No changes were made to the design as we are just testing, except for a little bit of the 3d model which was outlined in David’s status report. This change is really minute and just requires a little bit of tape.
We are still on schedule, and just have to test the product.
David’s Status Report for 4/19
This week I mainly was designing the final 3d print. It took me some time to figure out how to put a sliding lid on the bottom. I also decided to not put a cover on the top as it could potentially block out the sound or the mic. Instead I am thinking of maybe using tape to hold it in. If it prints how I want, which it might not due to the sliding door needing very specific resolution which can vary from printer to printer, then we should be good for the model. If not I will have to submit another design. The rest of the week I spent with my group helping to user test our project. We met with 10 friends who we gave the product, and let them set it up, and afterwards we asked them questions which the specifics will be covered more in the report. I am definitely on schedule, and next week I will finalize all the testing like the latencies for both end to end and component wise.

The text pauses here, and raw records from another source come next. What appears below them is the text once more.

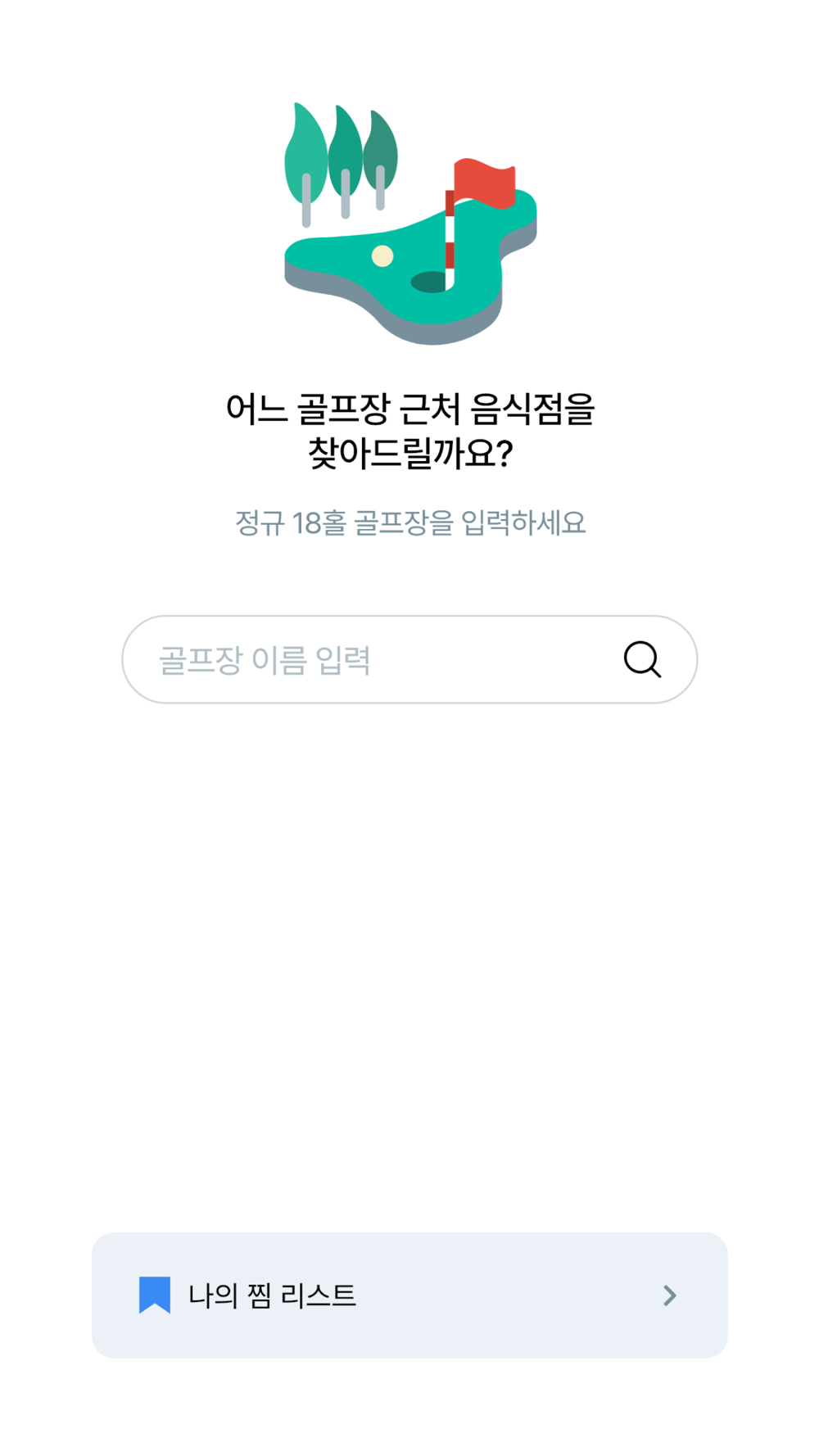Viewport: 819px width, 1456px height.
Task: Click the red flag in golf illustration
Action: point(485,182)
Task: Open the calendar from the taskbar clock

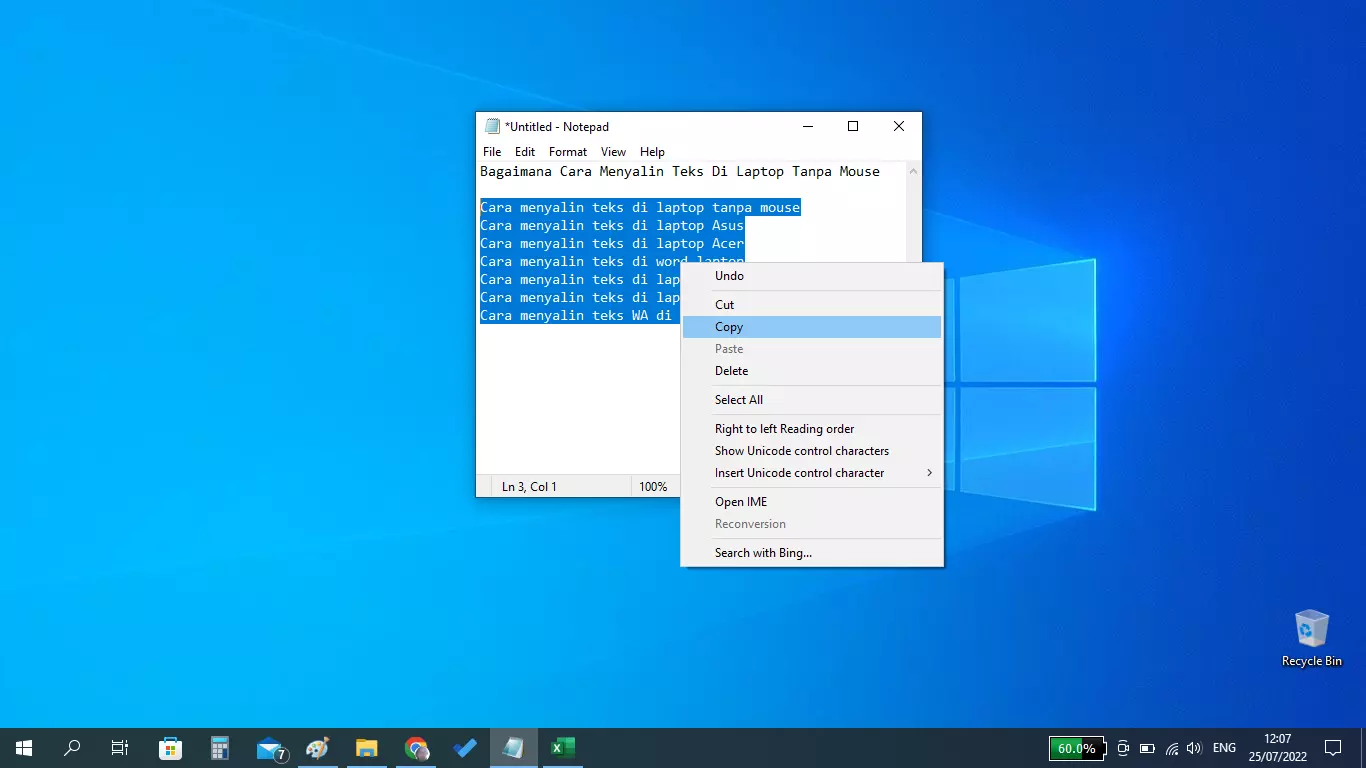Action: click(1277, 747)
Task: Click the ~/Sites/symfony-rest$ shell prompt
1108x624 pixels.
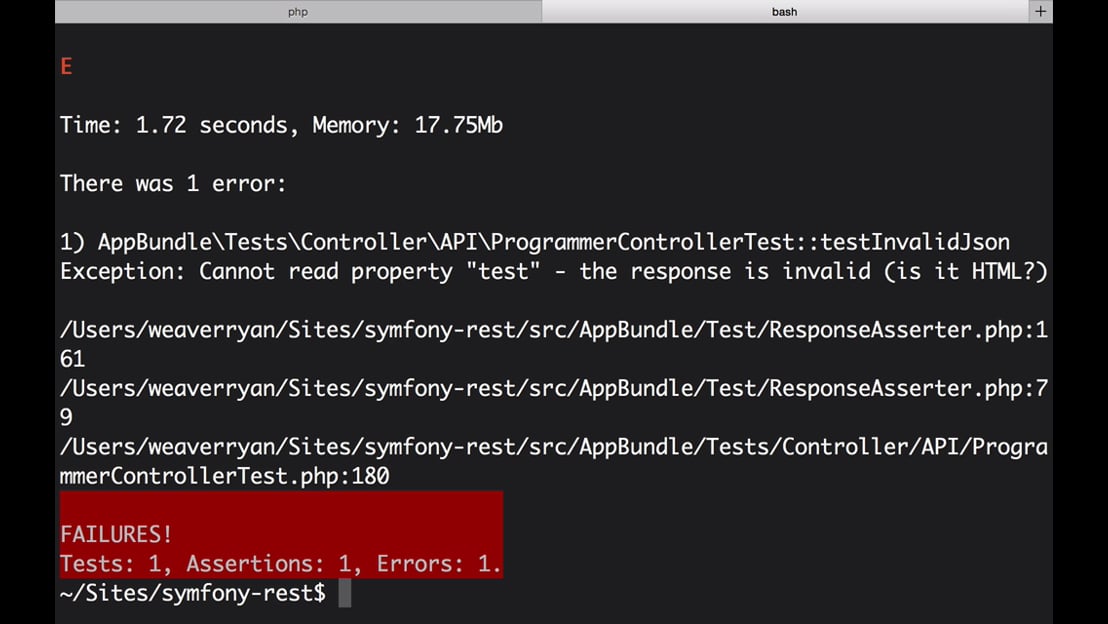Action: pos(192,593)
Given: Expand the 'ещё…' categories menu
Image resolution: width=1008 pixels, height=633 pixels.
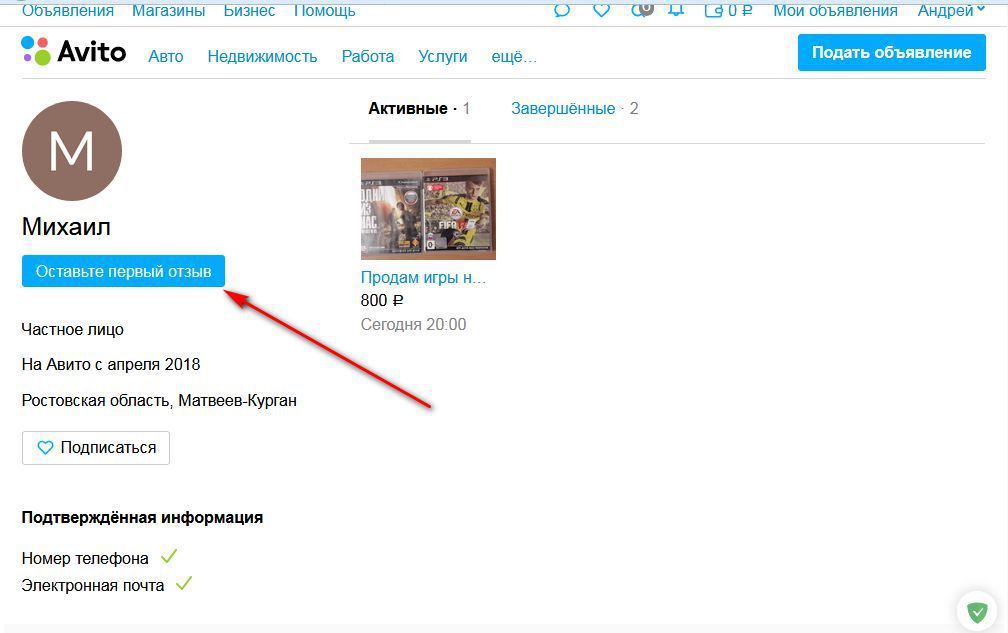Looking at the screenshot, I should 514,57.
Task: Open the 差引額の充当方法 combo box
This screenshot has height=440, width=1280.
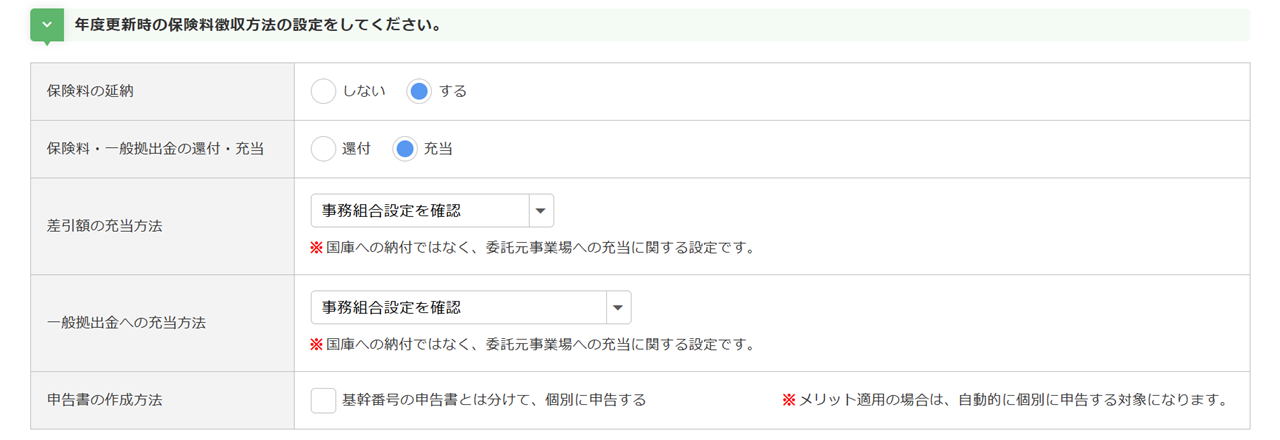Action: [420, 211]
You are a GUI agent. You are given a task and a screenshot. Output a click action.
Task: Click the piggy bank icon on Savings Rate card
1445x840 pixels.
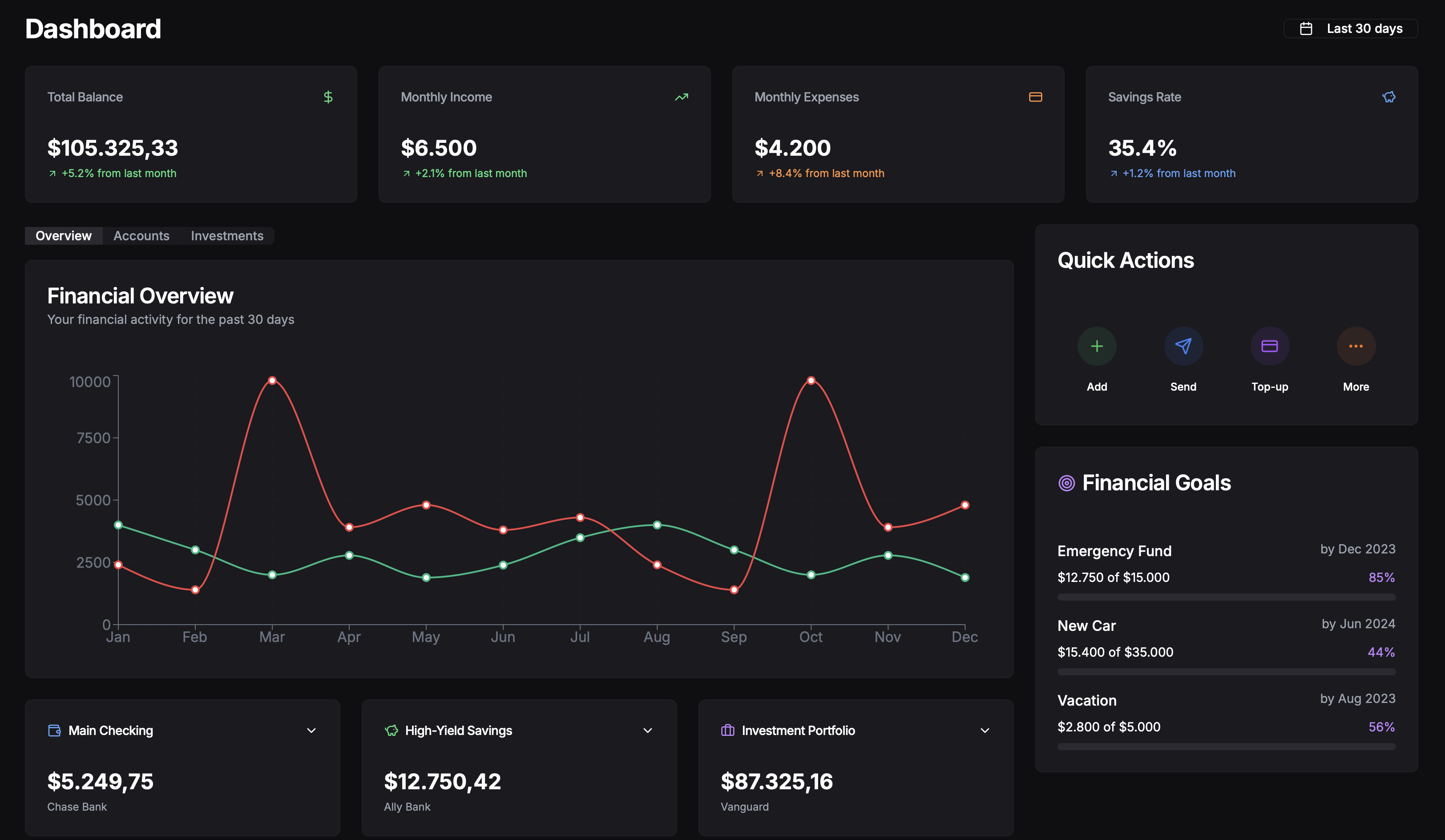point(1388,97)
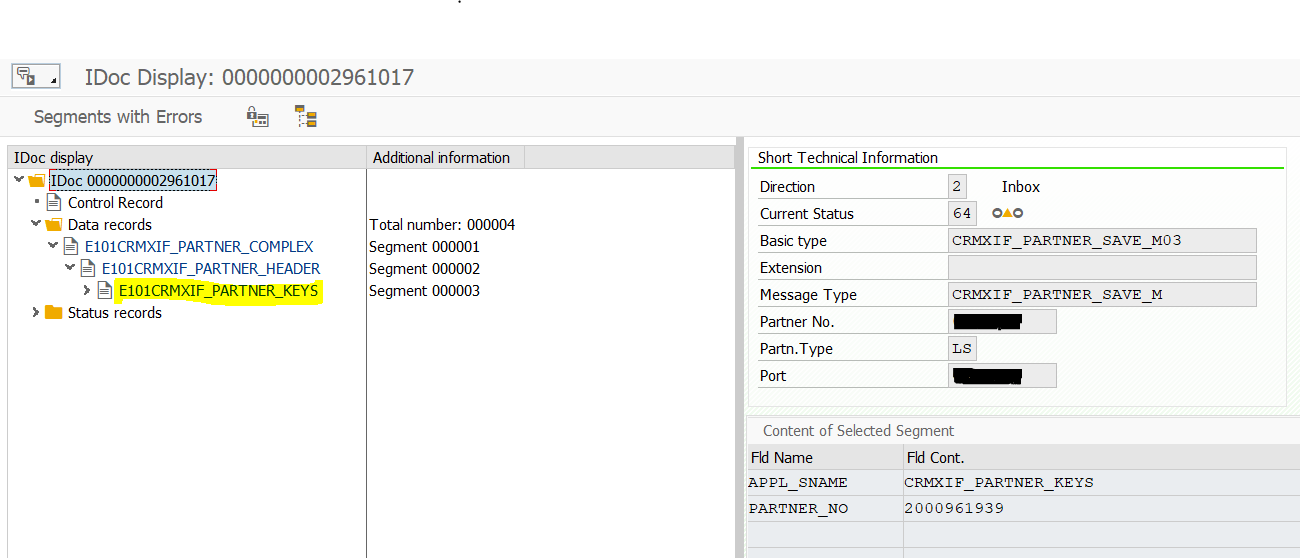The height and width of the screenshot is (558, 1300).
Task: Click the Segments with Errors button
Action: [118, 117]
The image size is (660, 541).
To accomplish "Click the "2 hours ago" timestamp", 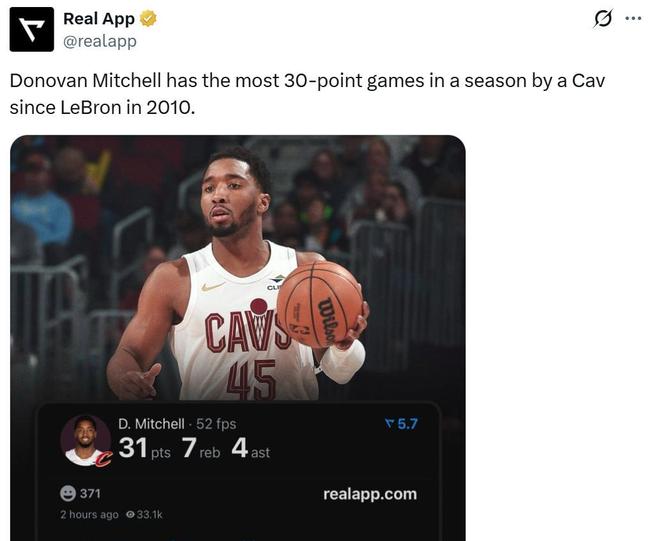I will [89, 515].
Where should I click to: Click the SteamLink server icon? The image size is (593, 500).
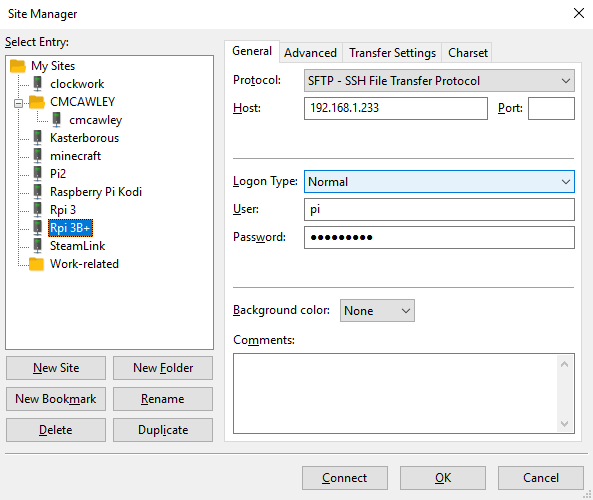tap(37, 245)
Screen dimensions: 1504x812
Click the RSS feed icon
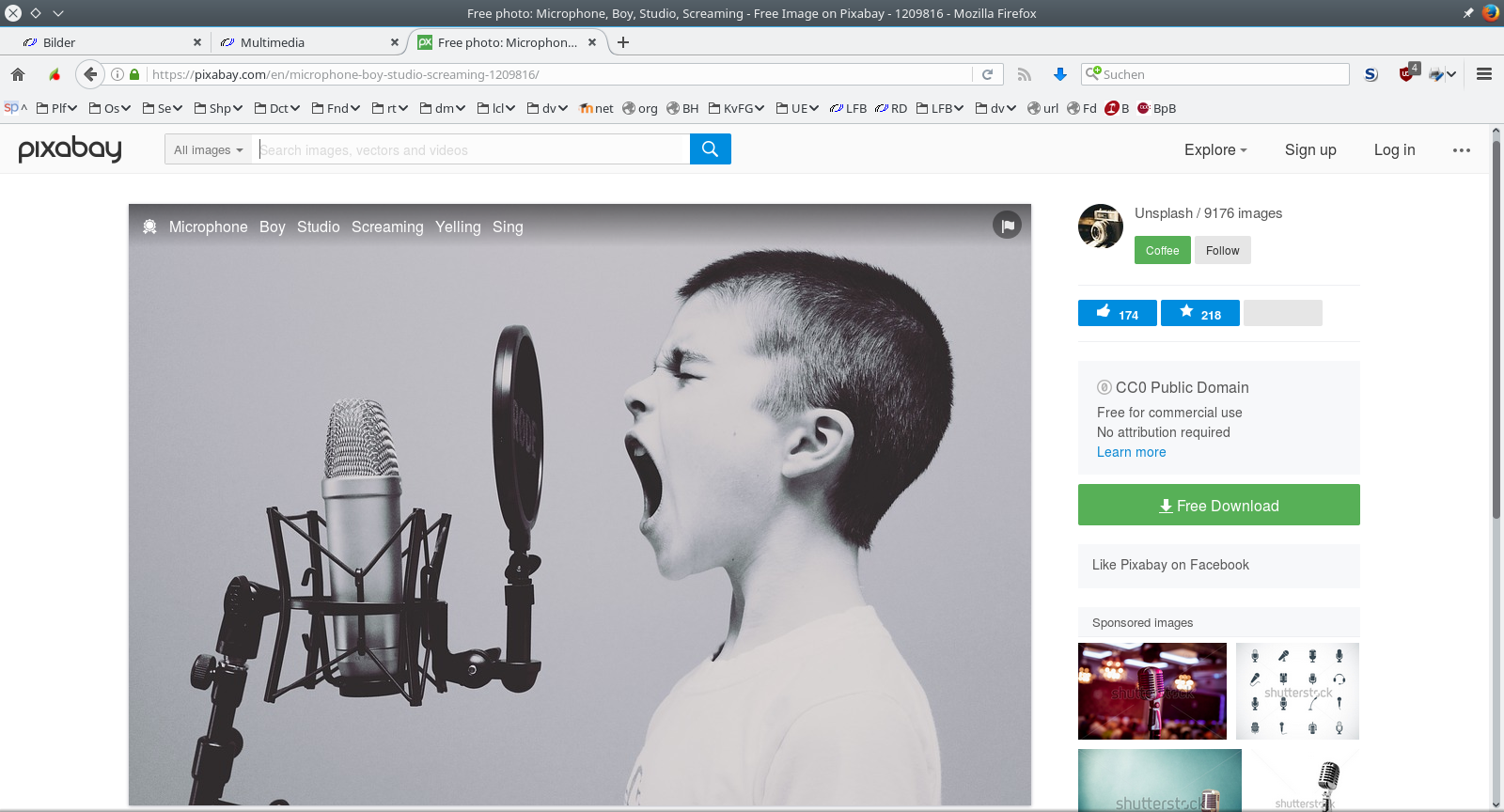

For this week’s question, I definitely learned a ton working on this project as I kind of bounced between tasks. I initially learned how to set up the raspberry pi and configure its wifi, data/time, and other settings. To create the server, I learned flask and how endpoints work along with the ollama app for the model. I also learned how to create a VM using google cloud platform. I have never worked with docker before, so I also learned how to containerize a server. Lastly, I learned how to 3d design using fusion 360 to create the physical casing. To learn all these topics I did a lot of research online as well as talking to my group (if one of them was familiar with it).